Bill Only for Services Documented in the Medical Record

The overriding principle for third-party reimbursement is to bill only for those services documented in the medical record. The charge for service and the reimbursement available for the service are guided by definitions established by Current Procedure Terminology (CPT) codes. A brilliant, life-saving consultation that goes undocumented is not billable. The effectiveness and expertise of the consultant is not an issue for the collection of a reasonable fee. Moreover, significant pressure may be placed on clinicians to “maximize revenue” for the services they provide. Efforts to “game” the system, by “up-coding” (i.e., charging for a more intensive service than delivered) are illegal and unethical. On the other hand, inadvertent “down-coding” on account of the sometimes Kafkaesque documentation and billing rules is also unfair and ultimately damages the ability of hospitals and providers to care for patients.

Follow the Medicare Guidelines for All Entries in the Medical Record

Medicare is the predominant insurance coverage in the general hospital. This is especially true for a psychiatric consultation on an elderly or disabled patient. CPT codes were developed by the American Medical Association (AMA) and adopted by the Health Care Financing Administration (HFCA) in the early 1990s. Current guidelines dictate that Evaluation and Management (E&M) CPT codes, which are not specific to psychiatry but cover all psychiatric hospital-based and outpatient encounters, along with the 10th revision of the International Statistical Classification of Diseases and Related Health Problems (ICD-10), are to be used for billing. These guidelines, established as mandatory for Medicare and Medicaid billing, are essentially universal, in that they apply to most insurance plans. More important, Medicare guidelines for reimbursement are the strictest among insurance plans. Adhering to the Medicare guidelines ensures that the provider will be in compliance with all insurance plans for appropriate coding and reimbursement purposes .

Documentation requirements for inpatient psychiatric and consultation services are different in form and content from the documentation that might be employed in outpatient practices.

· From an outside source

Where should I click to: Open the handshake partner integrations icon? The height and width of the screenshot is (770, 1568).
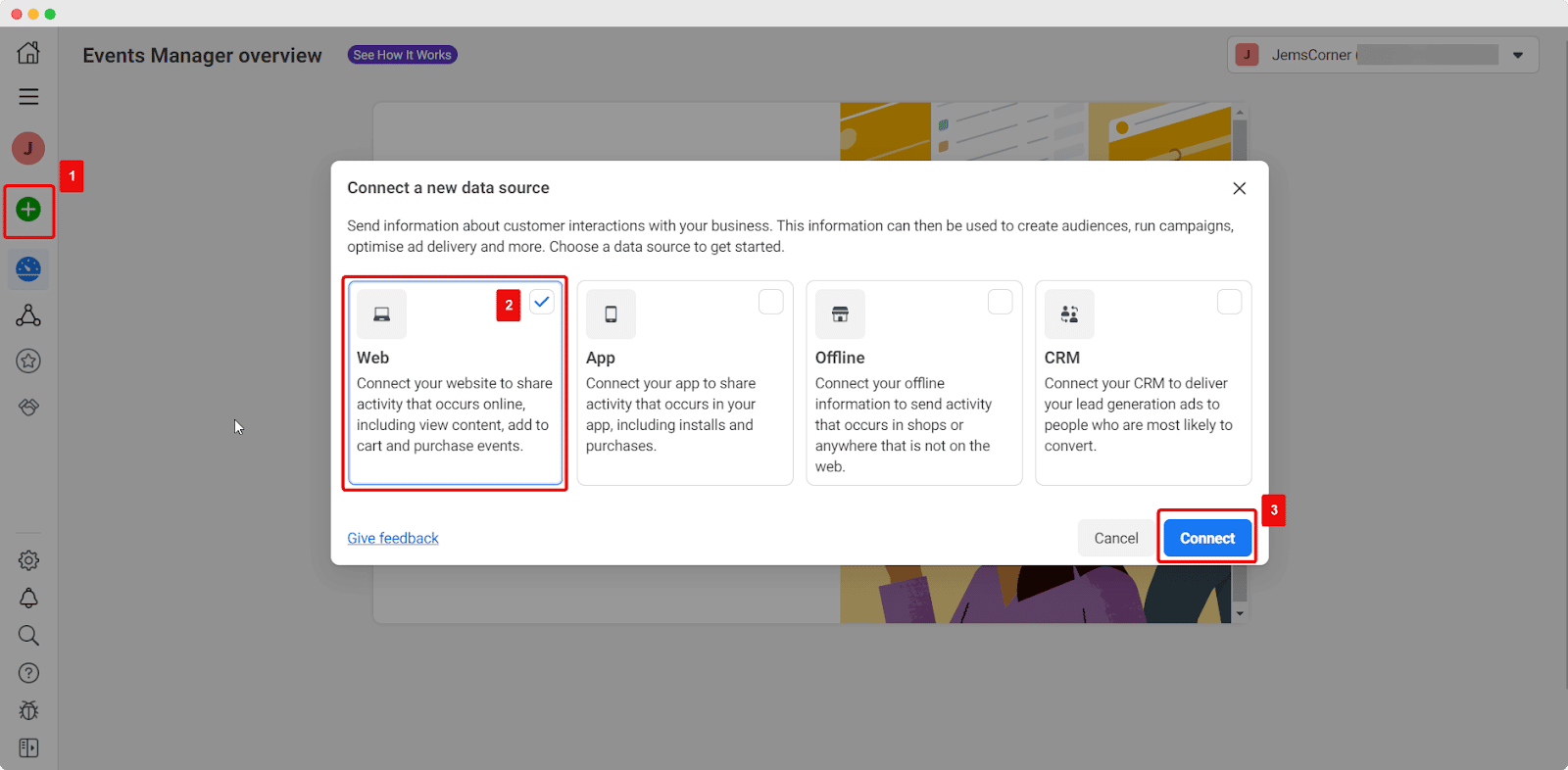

Codes for billing inpatients reflect the need for the consultant to be aware of the physical status of the patient as well as the patient's psychiatric state. A premium is paid for thoroughness and attention to “process of care.” Thus documentation for inpatient consultative psychiatric services requires documentation of co-morbid medical problems, laboratory studies, and imaging . An extensive psychiatric examination, including recommendations for treatment and medication without the inclusion of elements of the review of systems, for example, can be billed only for the lowest consultation service code. The critical ingredients of an appropriate note congruent with an appropriate billing code will be addressed in the section on documentation and coding.

Obtain Preauthorization for Services Whenever Necessary

Although mental health parity was mandated in the 2010 Patient Protection and Affordable Care Act, mental health coverage largely remains governed by insurance carve-outs and frequently requires prior authorization. Health insurance companies vary in their requirements for precertification (i.e., permission for providing a consultation before the delivery of the service to enable payment for that service). Medicare does not require precertification, while most carve-out behavioral health organizations do. A patient may be authorized by the primary insurance carrier for the medical admission, authorizing payment for all physicians performing medical consultations save for the psychiatrist who requires specific and separate authorization from the carve-out company for payment for the psychiatric consultation. Critical to the financial viability of C-L services is the management and monitoring of the billing and collection of third-party claims, and the understanding that the billing and authorization process for each payer is essential to receive payment for services rendered.